Les conditions du regroupement familial jugées trop difficiles

L'Observatoire du droit d'asile et des étrangers a documenté 11 situations difficiles qui montrent la sévérité des lois en matière de regroupements familiaux
L'Observatoire du droit d'asile et des étrangers a documenté 11 situations difficiles qui montrent la sévérité des lois en matière de regroupements familiaux [Gaetan Bally - ]
Les difficultés qu'entraîne l'application du droit d'asile en matière de regroupement familial inquiète l'Observatoire du droit d'asile et des étrangers dans un rapport publié jeudi.

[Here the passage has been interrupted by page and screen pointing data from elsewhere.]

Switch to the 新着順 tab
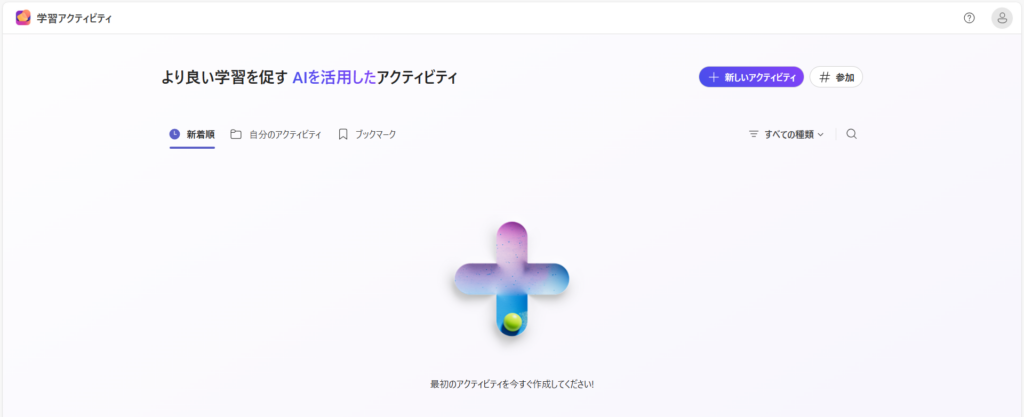This screenshot has height=417, width=1024. tap(200, 134)
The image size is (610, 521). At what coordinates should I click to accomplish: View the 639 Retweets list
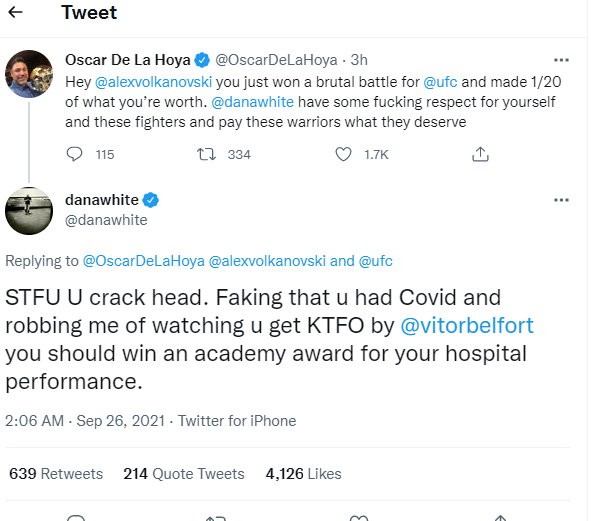click(57, 474)
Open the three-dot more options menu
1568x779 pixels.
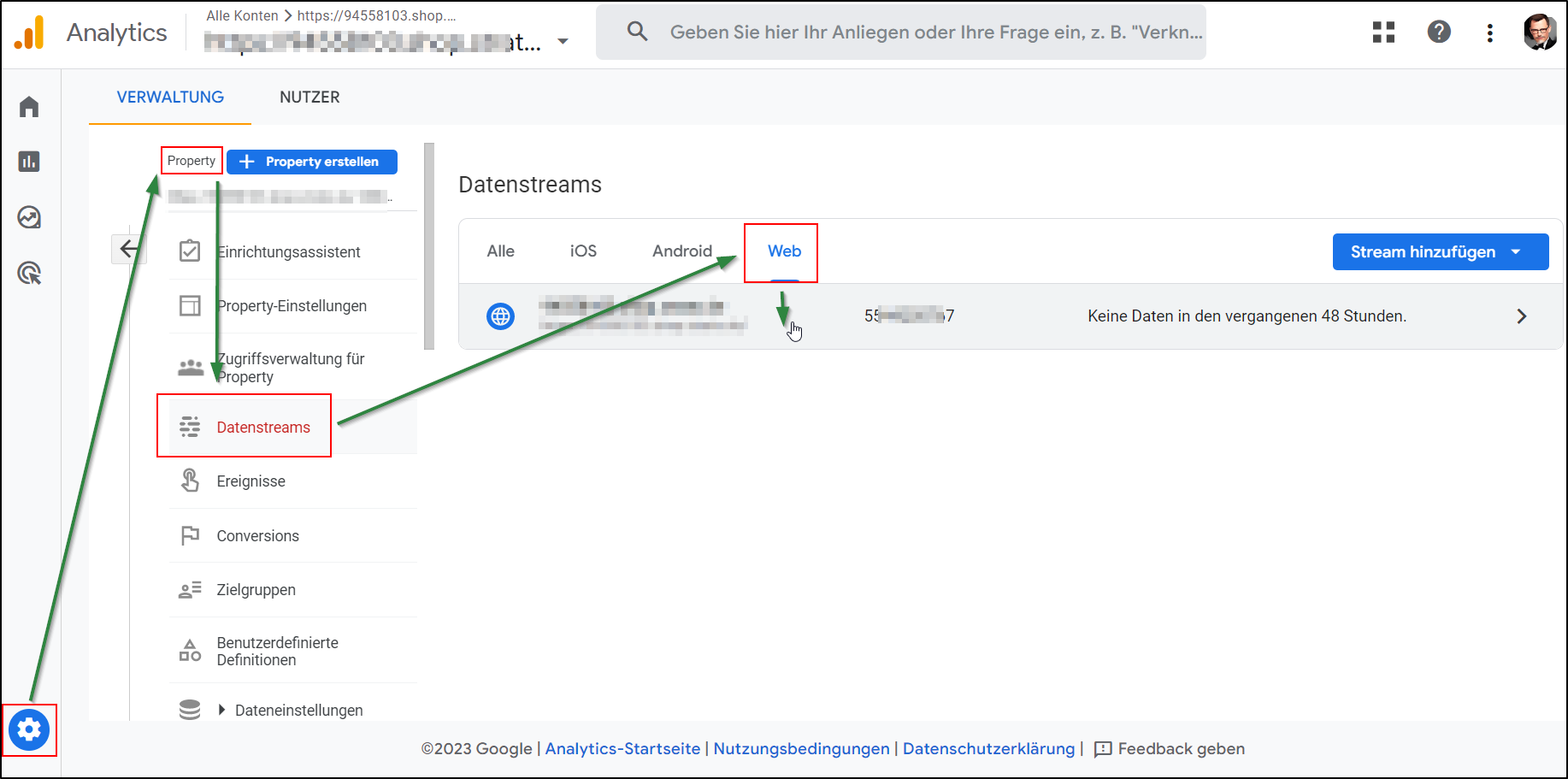point(1489,32)
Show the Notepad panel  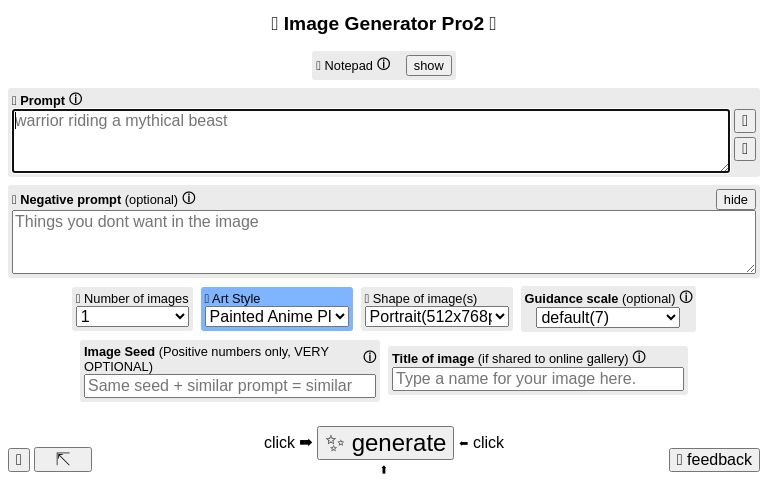(x=428, y=65)
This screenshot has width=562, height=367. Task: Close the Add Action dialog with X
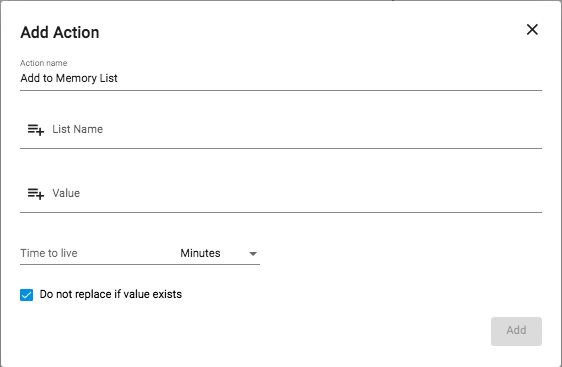point(532,30)
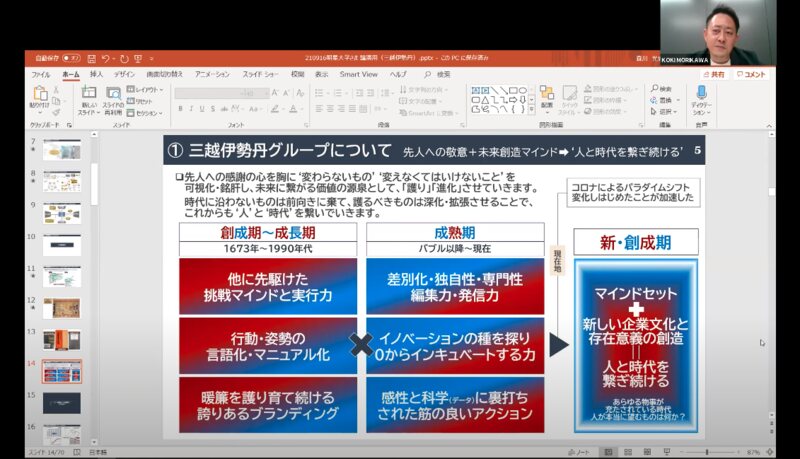The width and height of the screenshot is (800, 459).
Task: Switch to the Animation (アニメーション) tab
Action: click(211, 74)
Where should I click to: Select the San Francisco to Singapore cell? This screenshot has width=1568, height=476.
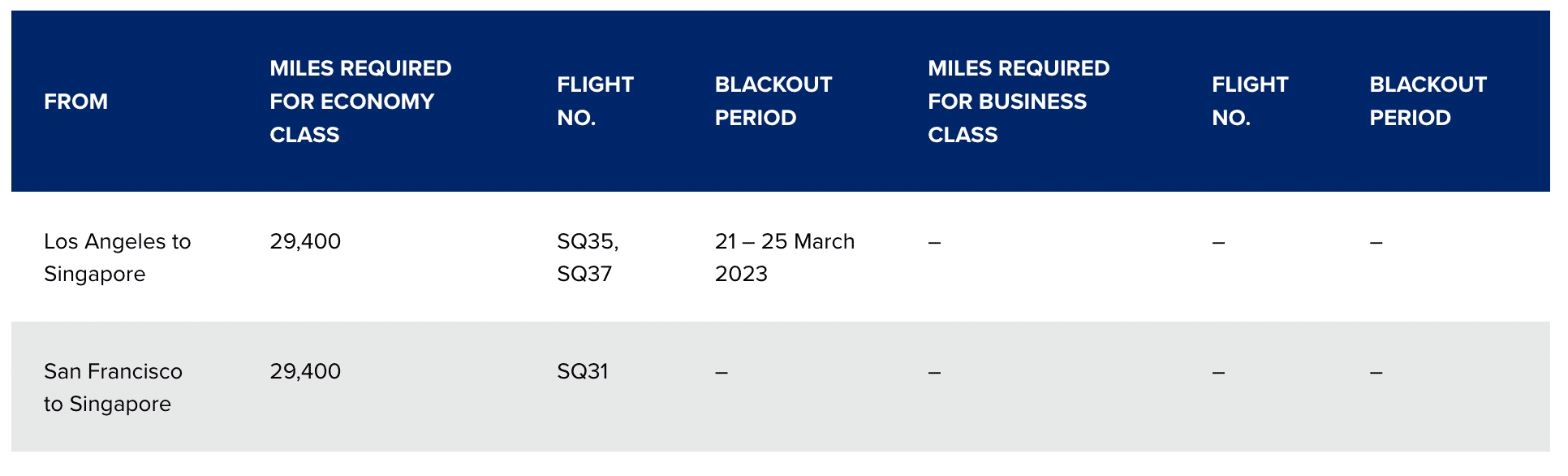pos(113,387)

La sévérité des lois en matière de regroupements familiaux débouche fréquemment sur des situations difficiles et sans issue, constate l'Observatoire du droit d'asile et des étrangers (ODAE). Les droits des personnes concernées sont en conflit constant avec les restrictions légales.


Il est difficile de voir un juste équilibre entre les droits individuels et la politique migratoire restrictive dans le climat actuel, très agressif, note l'ODAE. Celui-ci a présenté jeudi un rapport intitulé "Le regroupement familial et les limitations au droit à la vie familiale".


Situations sans issue

Ce rapport se fonde sur 11 situations documentées par l'ODAE. Elles témoignent des conséquences difficiles qu'entraîne l'application du droit d'asile en matière de regroupement familial, à la fois pour les migrants et pour les Suisses qui souhaitent faire venir au pays leurs proches étrangers.


Les migrants non-européens ont toutes les peines du monde à remplir dans les délais prescrits les conditions matérielles au regroupement familial, notamment un logement adéquat et un revenu pour prendre en charge toute la famille.